The national broadband network project, which is expected to cost over $10 billion, currently has three parties involved in the bidding process, one of which is SingTel, a Singapore based company that owns Australian telco Optus.
Axia Netmedia from Canada and The Acacia Group, which is backed by a number of high-profile businessmen, including Doug Campbell who was the former boss of Telstra Countrywide are the other two groups involved in the bidding.
A tender to build a next generation broadband network in Singapore with government funding was won last September by SingTel and Axia Netmedia, which means that the two have worked together before.
The OpenNet consortium, as it is known, has won a grant from Singapore’s Infocomm Development Authority to the value of $750 million ($744 million) to complete its plans to provide 95 percent of households with fibre broadband by 2012.
The current speculation is that Axia and Singtel may join forces again now that Telstra has manage to get itself excluded from the national broadband network bid.
One industry analyst said “Axia only has a market cap of around $C100 million ($122 million) so to think they would be in charge of an infrastructure project of national importance is fanciful.”
Another analyst said that with a reach that spanned from Bangladesh to Indonesia, SingTel would not have any problems coming up with the necessary money.
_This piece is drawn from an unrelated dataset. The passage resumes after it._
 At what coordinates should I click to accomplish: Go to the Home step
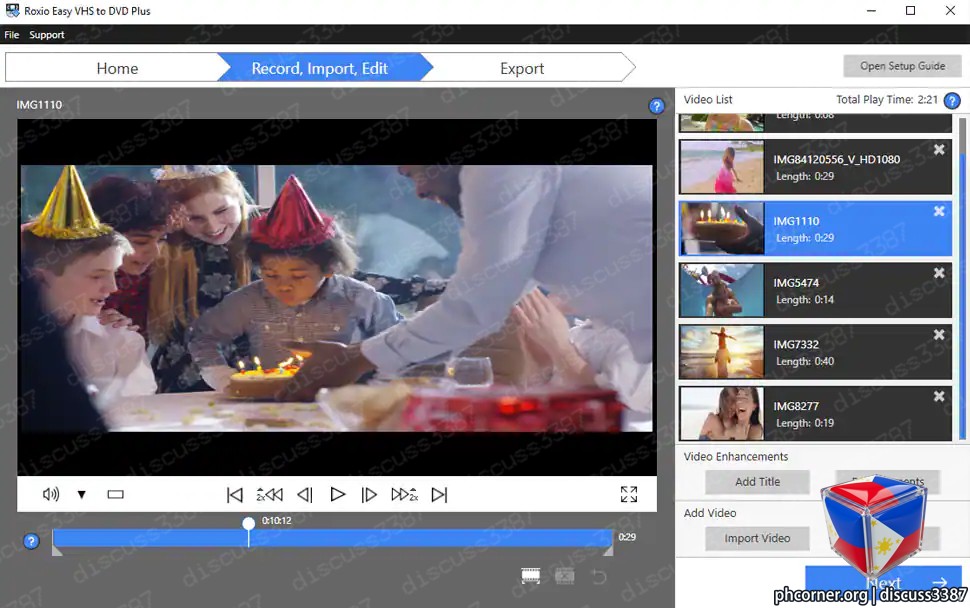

He said “SingTel would definitely have the cash – their balance sheet is in superb shape.”
Its broader strategy, however, could mean that it may be reluctant to invest such a large amount of money in just one place, said the analyst. “SingTel’s strategy has been all about investing in mobile businesses across emerging markets so putting, say, $5 billion into a fixed-line market in Australia doesn’t really gel with that.”